It’s rare to find a company with a business idea based purely on prediction, but FlightCaster is such a company. FlightCaster launched less than two weeks ago (August 14) and promises to predict flight delays with high accuracy 6 hours before the flight.
The core of FlightCaster’s service is a patent-pending algorithm that pulls in data regarding weather forecasts, in-bound aircraft tracking, flight history, and other things from various sources. The algorithm actually assigns a probability to a certain flight being delayed, so it can tell you if, for instance, there is an 80% chance of a delay. This can be useful to know, since airlines usually do not warn about delays unless they are 100% sure that a delay will occur.
FlightCaster recently demonstrated the application in front of venture capitalists, and correctly predicted that a flight to New York would be delayed, even though it was reported by the airline to be on time at the moment the prediction was made.
The application is available for BlackBerry and iPhone (for 10 USD) and on the web (for free). You can test a prediction for a random flight here. (At the moment, it only works for US flights – an international version would obviously be a killer app, but it would presumably be much more difficult to pull in the needed data.) One of the nice things about this service is that it tells you the factors it used to make the prediction.

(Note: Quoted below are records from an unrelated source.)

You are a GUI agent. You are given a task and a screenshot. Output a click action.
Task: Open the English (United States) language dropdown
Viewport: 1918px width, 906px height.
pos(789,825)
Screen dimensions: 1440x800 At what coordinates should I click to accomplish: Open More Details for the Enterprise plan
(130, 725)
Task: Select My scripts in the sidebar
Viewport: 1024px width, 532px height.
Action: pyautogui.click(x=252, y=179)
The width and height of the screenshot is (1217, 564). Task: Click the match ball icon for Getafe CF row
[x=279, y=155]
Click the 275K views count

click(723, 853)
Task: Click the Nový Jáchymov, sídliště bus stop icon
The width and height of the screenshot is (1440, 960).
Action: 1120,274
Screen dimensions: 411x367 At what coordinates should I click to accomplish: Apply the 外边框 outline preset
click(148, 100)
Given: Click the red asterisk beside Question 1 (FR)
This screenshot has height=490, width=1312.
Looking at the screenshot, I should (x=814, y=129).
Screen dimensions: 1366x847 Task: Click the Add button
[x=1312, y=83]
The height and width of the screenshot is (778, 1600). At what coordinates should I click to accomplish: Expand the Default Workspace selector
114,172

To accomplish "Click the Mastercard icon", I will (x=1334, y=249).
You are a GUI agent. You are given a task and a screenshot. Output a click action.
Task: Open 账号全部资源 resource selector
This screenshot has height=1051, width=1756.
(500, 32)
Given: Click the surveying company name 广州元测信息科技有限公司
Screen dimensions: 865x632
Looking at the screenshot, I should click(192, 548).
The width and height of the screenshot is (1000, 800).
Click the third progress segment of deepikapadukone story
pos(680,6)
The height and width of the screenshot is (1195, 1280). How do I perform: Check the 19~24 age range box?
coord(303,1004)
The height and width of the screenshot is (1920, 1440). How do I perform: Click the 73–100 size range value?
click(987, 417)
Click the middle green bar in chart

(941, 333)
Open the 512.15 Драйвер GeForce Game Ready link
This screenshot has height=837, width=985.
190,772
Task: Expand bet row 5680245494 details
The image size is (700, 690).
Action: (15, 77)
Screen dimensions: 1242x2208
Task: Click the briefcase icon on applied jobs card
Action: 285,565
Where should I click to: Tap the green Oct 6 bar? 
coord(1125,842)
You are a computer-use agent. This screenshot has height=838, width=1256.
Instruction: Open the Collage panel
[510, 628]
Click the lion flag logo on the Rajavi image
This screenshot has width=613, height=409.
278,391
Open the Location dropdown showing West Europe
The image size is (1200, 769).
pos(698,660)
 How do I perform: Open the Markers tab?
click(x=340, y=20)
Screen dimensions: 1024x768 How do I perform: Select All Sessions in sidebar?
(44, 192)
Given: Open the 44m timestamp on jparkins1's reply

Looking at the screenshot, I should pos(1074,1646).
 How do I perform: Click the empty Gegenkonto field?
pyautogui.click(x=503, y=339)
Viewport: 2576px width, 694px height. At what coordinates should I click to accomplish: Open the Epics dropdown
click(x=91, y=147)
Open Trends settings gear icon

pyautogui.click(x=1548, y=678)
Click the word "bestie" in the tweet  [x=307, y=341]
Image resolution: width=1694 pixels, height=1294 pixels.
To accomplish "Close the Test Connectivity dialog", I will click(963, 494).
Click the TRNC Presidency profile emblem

Update: An interesting interview with Bradford Cross from FlightCaster here. It seems their application is built on Hadoop and Amazon EC2 using Rails and Clojure. Peter Skomoroch, who did the interview, does a good job of explaining what I failed to put into my blog post:
FlightCaster strikes me as a great example of the next generation of web applications that will leverage [raw data that has been collected by the government and industry but sits untapped in large data warehouses]: bootstrapped startups that apply machine learning and data processing at scale to solve a focused problem people actually care about.